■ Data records
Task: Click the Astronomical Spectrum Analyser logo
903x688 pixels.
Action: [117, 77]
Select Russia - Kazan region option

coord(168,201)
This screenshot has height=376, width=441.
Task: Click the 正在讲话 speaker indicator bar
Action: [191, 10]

■ What you are asked to do
Retype the data in full, precisely as given.

■ Reply to the task
Task: Click the Astronomical Spectrum Analyser logo
903x688 pixels.
Action: [117, 77]
Select Russia - Kazan region option

coord(168,201)
This screenshot has height=376, width=441.
Task: Click the 正在讲话 speaker indicator bar
Action: [191, 10]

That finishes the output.